Human-machine interface (HMI) software is continually improving, now providing IT and operations technology (OT) capabilities. Once confined to the role of machine and process visualization and control, modern unified HMI software now delivers better user interfaces, containerization, and remote device management — all wrapped up in a cybersecure package.

Modern User Interface

The new wave of HMI software, running on dedicated devices or PCs, is more attuned with the sleek development and runtime environments of modern smartphones than it is with the clunky interfaces of antiquated predecessors. Support for multitouch gestures — and native web technologies like HTML5, scalable vector graphics (SVGs), and JavaScript — is increasingly commonplace (Figure 1).

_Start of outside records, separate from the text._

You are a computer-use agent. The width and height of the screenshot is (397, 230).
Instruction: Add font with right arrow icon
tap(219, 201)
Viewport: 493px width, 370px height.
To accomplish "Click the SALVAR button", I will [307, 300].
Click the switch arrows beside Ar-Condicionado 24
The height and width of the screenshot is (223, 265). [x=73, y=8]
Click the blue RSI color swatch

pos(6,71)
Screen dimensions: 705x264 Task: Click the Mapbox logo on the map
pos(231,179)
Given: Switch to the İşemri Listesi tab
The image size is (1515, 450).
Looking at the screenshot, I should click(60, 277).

Figure 1. Siemens WinCC Unified HMI devices provide support for multitouch gesture recognition, along with web technologies like HTML5, SVGs, and JavaScript. (Credit: Siemens) thinkhubstudio/

This functionality gives developers the ability to customize and animate HMIs and the move from pixel- to vector-based graphics greatly improves onscreen aesthetics and machine visualization.

Configuration and Usage

Modern unified HMIs ship with pre-installed apps for viewing documents, watching instructional media clips, and securely accessing external Web-based systems. Additionally, native and third-party apps are available for purchase to:

  • Perform advanced production algorithms and calculations

  • Connect to data from multiple sources over multiple protocols including MQTT

  • Visualize historical data

  • Automate workflows

  • Manage inventory

  • Analyze machine and motor drive health for predictive maintenance

  • Create notifications and send alerts

Figure 2. Each app has its own container, hosted by a unified HMI’s docker. (Credit: Siemens)

Machine builders can use these and other pre-built apps or they can develop their own apps and open application programming interfaces. To increase compatibility, unified HMIs utilize a docker engine — running each app in its own container — greatly simplifying the management of application versions and dependencies (Figure 2).

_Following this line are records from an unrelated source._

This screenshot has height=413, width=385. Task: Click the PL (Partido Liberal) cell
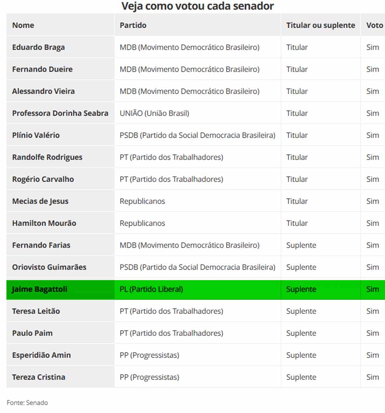pyautogui.click(x=151, y=289)
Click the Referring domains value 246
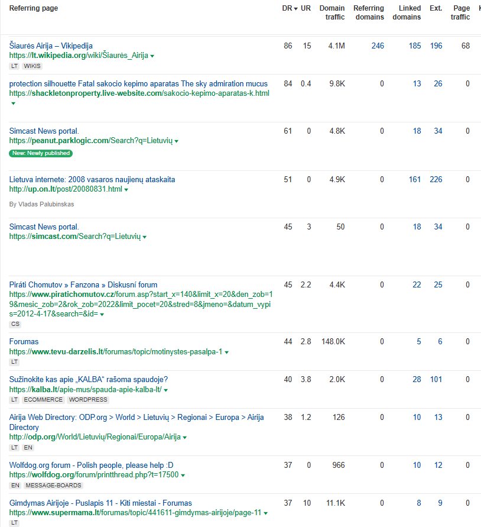 [x=378, y=46]
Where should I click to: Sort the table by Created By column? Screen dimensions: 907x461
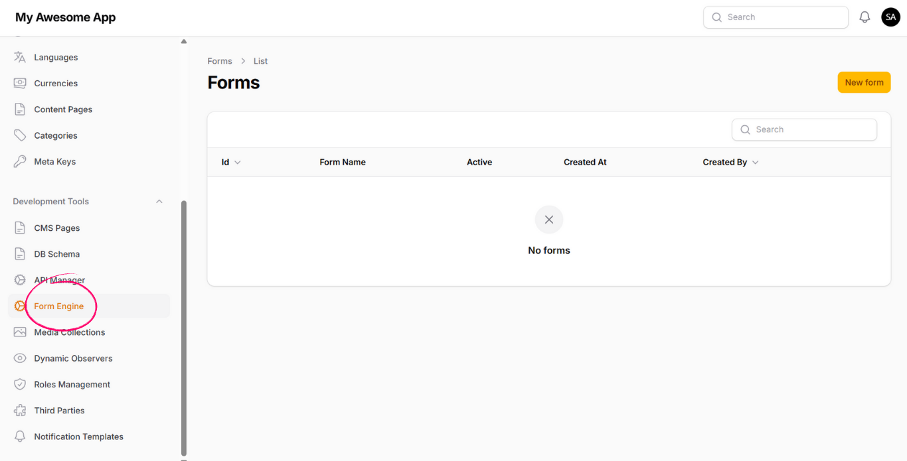[730, 163]
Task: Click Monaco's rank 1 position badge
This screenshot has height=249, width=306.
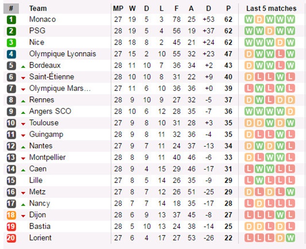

Unified HMI software also enables users to establish and monitor production key performance indicators and to include this data in business process reporting.

Secure Device and App Management

In addition to new IT capabilities, unified HMI software utilizes common development and runtime environments across all visualization devices — control room computers, smartphones, tablets, panel HMIs, and other platforms — increasing development efficiency on the OT side. These visualization interfaces share a common library of application objects, SVGs, and scripts, reducing the time and money required to bring additional devices online.

Figure 3. The right industrial apps — like these available from Siemens — ease connectivity between the cloud and plant-floor devices. (Credit: Siemens)

Management of these devices is made simple through a Web-based interface independent of an OT automation project file, enabling storage of apps and licenses on servers. Furthermore, administrators can remotely deploy or update apps, apply security patches, and manage content of all unified HMIs across an enterprise (Figure 3).

Apps run in the background, full time with their hooks in the docker, independently of the runtime layer executing the classical automation project, so a change in app configuration does not impact HMI runtime. Communication among devices running unified HMI software is encrypted and HMIs can be configured for automatic system backup to prevent data loss.

Software for the Future

As an increasing number of enterprise-connected smart devices are implemented around the world, unified HMI software is providing modern graphical, connectivity, and IT-based features while maintaining the robustness manufacturers require from industrial HMI runtime software. These advances are improving machine performance, enabling greater profitability, and fueling connected enterprises through the Industry 4.0 revolution.